By Emily Hall
Time flies—and with it, another year filled with lifelong memories and unforgettable experiences.
As long as time has existed, the end of the old year and the coming of the New Year has been symbolic for change; therefore, a new calendar year is a benchmark for breaking old habits or trying to implement new ones. We call them New Year’s resolutions.
At the beginning of the year, people who make resolutions may be diligent in adhering to their changes. For the first few weeks, they vow to study more hours upon starting the new quarter, yet become sidetracked by extracurricular activities, or family and work obligations. The goal they set at the beginning of the year is unrealistic because it may not match their daily habits. Without any clear expectations they set for themselves, this person fails to become a better student.
In order to make a New Year’s resolution easier to achieve, it must be structured. It must be realistic. One must be able to picture in their head accomplishing their goals in order for their mind to manifest the steps to success. For example, if they wished to be a better student, what would that look like? A good student is somebody who maintains satisfactory grades because they arrive to class on time and complete all assignments given to them; additionally, they take responsibility for their academic success by asking help if need be. In order to be a better student, what aspects do you desire to improve the most?
This is why forming a realistic New Year’s resolution involves being open to change. Being able to keep an open mind allows one to accept reality and embrace the future as an opportunity to improve. If getting good grades involves studying three hours more per week, then it is acceptable to sacrifice some free time to achieve your resolution to do better in school. This opens up doors for higher endeavors in the long run.
With a mind open to change, this allows the ability to start planning a resolution to come true. Planning is everything. They say that those who fail to plan, plan to fail. It is similar to driving somewhere random without a map. If a person wishes to implement three more hours of studying per week, how will they find the time for that in their schedule? This person may consider investing in a planner or making use of a calendar to manage and schedule their study sessions in order to accommodate their lives as students.
Successful New Year’s resolutions should not fade, they should last throughout the entire year and eventually become habits; however, it is easy to return to old ways. As the year progresses and the weather starts improving, it may be tempting to spend more hours outside to catch glimpse of the little sunlight Washington provides. There is no reason to avoid enjoying the outdoors whenever the weather is nice; instead, one is able to enjoy the sunshine by moving their textbooks outside, paired with a glass of cold lemonade and some relaxing music. The concept is to make accommodations and variations to the new habits you plan to implement, in order to avoid becoming too burnt out.

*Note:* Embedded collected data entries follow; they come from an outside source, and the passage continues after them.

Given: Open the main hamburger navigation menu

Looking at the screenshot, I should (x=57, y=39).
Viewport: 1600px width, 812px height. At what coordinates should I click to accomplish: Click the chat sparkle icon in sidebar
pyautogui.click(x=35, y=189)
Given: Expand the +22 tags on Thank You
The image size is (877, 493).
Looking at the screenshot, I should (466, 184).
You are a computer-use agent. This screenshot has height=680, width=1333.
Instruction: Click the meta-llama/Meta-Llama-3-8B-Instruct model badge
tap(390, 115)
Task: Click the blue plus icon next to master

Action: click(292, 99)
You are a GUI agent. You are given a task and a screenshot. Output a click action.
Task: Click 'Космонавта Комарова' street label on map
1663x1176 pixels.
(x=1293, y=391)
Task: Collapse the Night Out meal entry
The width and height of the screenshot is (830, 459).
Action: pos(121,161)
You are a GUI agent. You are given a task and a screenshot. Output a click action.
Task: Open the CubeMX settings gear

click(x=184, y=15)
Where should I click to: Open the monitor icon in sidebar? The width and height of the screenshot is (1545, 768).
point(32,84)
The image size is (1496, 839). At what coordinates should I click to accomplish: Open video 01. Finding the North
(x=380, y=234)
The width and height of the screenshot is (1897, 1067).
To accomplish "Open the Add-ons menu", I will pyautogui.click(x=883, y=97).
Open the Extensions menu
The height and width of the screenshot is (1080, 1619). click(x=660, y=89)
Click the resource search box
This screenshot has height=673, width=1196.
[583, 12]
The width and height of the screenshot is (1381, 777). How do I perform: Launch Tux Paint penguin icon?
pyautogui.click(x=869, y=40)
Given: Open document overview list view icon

One more idea to consider when developing New Year’s resolutions is determining how success can be attained. What are the outcomes of achieving set goals, and how does one figure out if they fulfilled their promises made at the beginning of the year? A year’s worth of efforts of studying three extra hours every week will most likely result in a higher grade point average (GPA), giving the student a more competitive edge for scholarships and transfer admissions. If this is an improvement to the results from the previous year, then it is a personal success and should be celebrated.
Making structured goals to follow throughout the year can warrant lasting results and bring more prosperity for the future; furthermore, they must be adhered to and one must be patient and persistent in order to reap the success from working hard all year long. The objective of these resolutions is to be welcoming and receptive to change—making 2016 matter.